The Marines trained in austere live-burn conditions in which they were exposed to real hazards, such as close proximity to the live-fuel fire. They wore personal protective equipment called proximity gear, which included face shields, thermal jackets, trousers and boots. The equipment is made primarily of aluminized polybenzimidazole, a material that maximizes the reflection of heat and is used in astronaut suits for thermal protection.
Live-burn training provides the Marines an opportunity to prepare for a realistic situation, according to Lance Cpl. Cody G. Bennett, a crew chief with ARFF, H&HS, MCAS Futenma.
“It gives a really good hands-on experience to Marines instead of watching videos or demonstrations,” said Bennett, a Winnebago, Wisconsin, native. “It’s a real-life fire with real hazards. It requires teamwork and communication.”
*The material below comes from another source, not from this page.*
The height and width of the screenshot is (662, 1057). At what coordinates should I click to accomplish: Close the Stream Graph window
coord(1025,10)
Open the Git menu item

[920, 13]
ARFF Marines are the firefighting force for the airfield and the first responders for fires both on the flightline and elsewhere on base, as well as in situations that require tactical support, according to Sgt. Dallas S. Liebe, the assistant section leader with the squadron.
“We serve as rapid intervention,” said Liebe, a Fall City, Washington, native. “Even though the airfield will be closed sometimes, we will always be here 24 hours per day, seven days per week.”
ARFF is responsible for many roles in addition to extinguishing fires, according to Sgt. Shane C. Phelps, an ARFF specialist with the squadron.
“There are technical aspects, such as emergency response, hazmat technicians and search and rescue,” said Phelps, a Perris, California, native.
The live-burn training is executed frequently to better train Marines, according to Cpl. David D. Enriquez, an ARFF specialist with the squadron.
“We are giving our Marines the best training possible for a real situation, in which fuel were to be spilled and there were an ignition source that could cause a fire,” said Enriquez, a Rosenberg, Texas, native. “That’s what is important — making sure Marines are trained and able to perform the best they possibly can.”
Rehearsing in realistic scenarios allows the ARFF Marines to develop team-building skills and trust each other.
“We couldn’t do it without each other,” said Bennett. “Without teamwork, we don’t have anything. It’s too much for one person.”